All included patients met the ROMA-4 FD criteria.11 The dyspepsia scores of the patients who were included in the study were determined and recorded using the Short-Form Leeds Dyspepsia Questionnaire (SF-LDQ).12 All patients planned for the study received standard dyspepsia treatment for at least 4 weeks, and only patients with FD who did not respond to the standard treatment were included in the study. None of the volunteers had gastrointestinal symptoms.

Stool samples were collected from the study participants to measure FE1, and the samples were stored at −80 °C in the laboratory until analysis. The collected fecal samples were prepared for analysis using a commercial stool preparation kit (Bioserv Diagnostics, Germany). Exocrine pancreatic function was evaluated in both groups using a commercial ELISA kit (Bioserv Diagnostics, Germany) that utilizes polyclonal antibodies to measure FE1 concentrations. Participants with FE1 > 200 μg/g were classified as having a normal exocrine function, those with ≥100 to <200 μg/g were classified as having mild to moderate exocrine PEI, and those with <100 μg/g were classified as having severe PEI.

Treatment Regimens and Dosage Standardization

In this study, treatment regimens were determined based on established clinical guidelines for FD and PEI. The treatment was standardized by following evidence-based protocols for FD management, which include the use of proton pump inhibitors (PPIs), prokinetics, and antidepressants as first-line therapies when necessary.

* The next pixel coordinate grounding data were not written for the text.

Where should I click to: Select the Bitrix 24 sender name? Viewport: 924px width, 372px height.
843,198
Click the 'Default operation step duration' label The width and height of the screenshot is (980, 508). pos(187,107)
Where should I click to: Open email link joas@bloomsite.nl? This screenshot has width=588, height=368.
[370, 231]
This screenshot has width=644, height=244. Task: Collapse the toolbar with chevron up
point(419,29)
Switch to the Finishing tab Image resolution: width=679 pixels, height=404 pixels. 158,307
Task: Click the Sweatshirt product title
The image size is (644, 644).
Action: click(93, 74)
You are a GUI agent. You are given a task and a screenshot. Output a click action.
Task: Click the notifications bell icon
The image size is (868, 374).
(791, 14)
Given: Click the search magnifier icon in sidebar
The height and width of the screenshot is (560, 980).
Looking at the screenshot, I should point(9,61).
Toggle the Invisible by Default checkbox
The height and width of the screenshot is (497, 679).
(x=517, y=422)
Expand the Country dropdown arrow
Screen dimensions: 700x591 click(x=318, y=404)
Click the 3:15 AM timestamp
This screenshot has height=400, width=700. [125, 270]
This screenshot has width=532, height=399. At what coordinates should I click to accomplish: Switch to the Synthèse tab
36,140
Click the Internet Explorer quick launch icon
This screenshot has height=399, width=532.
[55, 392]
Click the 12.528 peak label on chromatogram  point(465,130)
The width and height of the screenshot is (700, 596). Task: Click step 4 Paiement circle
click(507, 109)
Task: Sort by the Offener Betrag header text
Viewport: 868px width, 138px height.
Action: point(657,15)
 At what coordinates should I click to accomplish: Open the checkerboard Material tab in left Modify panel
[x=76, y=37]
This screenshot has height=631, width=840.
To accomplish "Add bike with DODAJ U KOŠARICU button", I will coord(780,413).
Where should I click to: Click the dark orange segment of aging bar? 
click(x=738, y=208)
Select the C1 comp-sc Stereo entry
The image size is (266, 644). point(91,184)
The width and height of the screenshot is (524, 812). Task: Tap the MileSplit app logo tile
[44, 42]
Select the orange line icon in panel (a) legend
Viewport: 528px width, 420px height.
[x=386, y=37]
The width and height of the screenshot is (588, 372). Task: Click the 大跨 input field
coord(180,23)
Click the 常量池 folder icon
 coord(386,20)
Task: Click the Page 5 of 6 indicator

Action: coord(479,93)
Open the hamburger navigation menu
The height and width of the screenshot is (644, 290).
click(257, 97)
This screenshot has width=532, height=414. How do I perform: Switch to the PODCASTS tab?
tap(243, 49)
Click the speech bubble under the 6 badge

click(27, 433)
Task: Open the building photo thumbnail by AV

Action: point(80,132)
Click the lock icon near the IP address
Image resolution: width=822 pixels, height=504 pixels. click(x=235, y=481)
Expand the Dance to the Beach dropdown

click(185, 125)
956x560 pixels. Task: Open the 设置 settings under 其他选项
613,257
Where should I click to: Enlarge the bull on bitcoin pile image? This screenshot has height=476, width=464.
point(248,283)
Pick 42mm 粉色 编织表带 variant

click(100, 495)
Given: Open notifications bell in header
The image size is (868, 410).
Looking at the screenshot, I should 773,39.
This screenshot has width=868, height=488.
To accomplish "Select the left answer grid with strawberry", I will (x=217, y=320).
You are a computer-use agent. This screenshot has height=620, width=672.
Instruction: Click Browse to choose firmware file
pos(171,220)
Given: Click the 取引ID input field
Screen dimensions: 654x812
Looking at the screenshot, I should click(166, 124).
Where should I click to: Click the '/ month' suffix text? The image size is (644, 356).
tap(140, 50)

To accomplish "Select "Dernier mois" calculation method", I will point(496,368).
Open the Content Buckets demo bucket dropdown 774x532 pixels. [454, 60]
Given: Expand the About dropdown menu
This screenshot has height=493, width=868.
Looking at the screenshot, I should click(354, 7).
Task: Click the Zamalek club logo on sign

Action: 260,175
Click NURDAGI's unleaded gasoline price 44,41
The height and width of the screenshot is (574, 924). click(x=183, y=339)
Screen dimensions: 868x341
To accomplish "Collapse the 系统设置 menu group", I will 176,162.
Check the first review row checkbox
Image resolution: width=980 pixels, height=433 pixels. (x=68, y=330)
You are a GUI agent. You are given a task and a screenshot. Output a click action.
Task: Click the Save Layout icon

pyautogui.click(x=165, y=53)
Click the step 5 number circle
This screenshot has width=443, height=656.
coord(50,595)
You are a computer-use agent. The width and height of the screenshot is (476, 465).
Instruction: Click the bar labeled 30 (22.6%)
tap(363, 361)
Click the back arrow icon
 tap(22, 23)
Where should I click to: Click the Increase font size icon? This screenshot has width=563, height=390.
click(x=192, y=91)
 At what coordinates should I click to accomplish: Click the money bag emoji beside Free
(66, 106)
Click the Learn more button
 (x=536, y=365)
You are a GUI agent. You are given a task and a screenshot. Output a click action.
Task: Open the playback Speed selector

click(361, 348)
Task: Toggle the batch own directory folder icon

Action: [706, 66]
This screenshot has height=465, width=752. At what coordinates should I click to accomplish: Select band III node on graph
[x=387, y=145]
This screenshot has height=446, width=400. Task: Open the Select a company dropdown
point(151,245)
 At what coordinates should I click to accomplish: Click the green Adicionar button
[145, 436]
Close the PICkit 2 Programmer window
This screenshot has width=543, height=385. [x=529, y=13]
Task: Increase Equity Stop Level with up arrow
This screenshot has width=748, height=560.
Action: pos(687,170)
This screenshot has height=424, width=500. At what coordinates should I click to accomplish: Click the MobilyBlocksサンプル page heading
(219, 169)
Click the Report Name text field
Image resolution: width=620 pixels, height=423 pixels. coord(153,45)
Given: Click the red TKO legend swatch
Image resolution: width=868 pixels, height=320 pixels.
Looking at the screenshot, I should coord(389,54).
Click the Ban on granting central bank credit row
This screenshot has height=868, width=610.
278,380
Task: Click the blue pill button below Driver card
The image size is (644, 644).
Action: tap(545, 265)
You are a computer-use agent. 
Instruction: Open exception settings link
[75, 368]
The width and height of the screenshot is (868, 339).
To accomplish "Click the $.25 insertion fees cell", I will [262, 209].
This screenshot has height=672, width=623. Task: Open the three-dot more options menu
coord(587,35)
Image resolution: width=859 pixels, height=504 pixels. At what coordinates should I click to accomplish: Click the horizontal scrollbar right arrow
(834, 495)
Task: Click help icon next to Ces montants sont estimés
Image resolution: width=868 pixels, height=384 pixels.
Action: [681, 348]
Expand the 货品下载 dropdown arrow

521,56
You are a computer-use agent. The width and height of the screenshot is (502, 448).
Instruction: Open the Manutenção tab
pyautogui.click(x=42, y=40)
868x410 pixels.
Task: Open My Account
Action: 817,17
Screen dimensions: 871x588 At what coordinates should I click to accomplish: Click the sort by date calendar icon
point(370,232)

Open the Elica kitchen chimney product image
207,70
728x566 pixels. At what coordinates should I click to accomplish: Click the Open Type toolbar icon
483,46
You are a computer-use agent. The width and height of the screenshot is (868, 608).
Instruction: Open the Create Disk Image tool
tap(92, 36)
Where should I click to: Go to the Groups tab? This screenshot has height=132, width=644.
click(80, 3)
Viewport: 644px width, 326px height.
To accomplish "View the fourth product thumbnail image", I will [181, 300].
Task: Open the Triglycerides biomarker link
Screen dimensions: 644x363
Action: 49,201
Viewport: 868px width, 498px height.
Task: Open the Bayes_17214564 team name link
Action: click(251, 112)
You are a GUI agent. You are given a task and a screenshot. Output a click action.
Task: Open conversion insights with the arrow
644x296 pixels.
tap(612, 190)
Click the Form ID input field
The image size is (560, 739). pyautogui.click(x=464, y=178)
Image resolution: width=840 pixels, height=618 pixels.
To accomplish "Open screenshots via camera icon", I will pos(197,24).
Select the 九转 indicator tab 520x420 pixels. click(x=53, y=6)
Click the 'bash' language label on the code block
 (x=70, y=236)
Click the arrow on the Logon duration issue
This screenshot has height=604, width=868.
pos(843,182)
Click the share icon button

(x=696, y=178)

The dosages of these drugs were determined according to the manufacturer’s recommendations and the clinical needs of the patients, taking into account factors such as age, comorbidities, and the severity of symptoms. Specifically, PPIs were prescribed at a dose of 20-40 mg daily, prokinetics at 10 mg 3 times daily, and antidepressants at 10-50 mg (for Amitriptyline) as required. These regimens were followed for a minimum of 4 weeks before considering alternative diagnoses such as PEI. All treatment decisions were made by the attending physicians in accordance with the patient’s clinical condition and the best available evidence.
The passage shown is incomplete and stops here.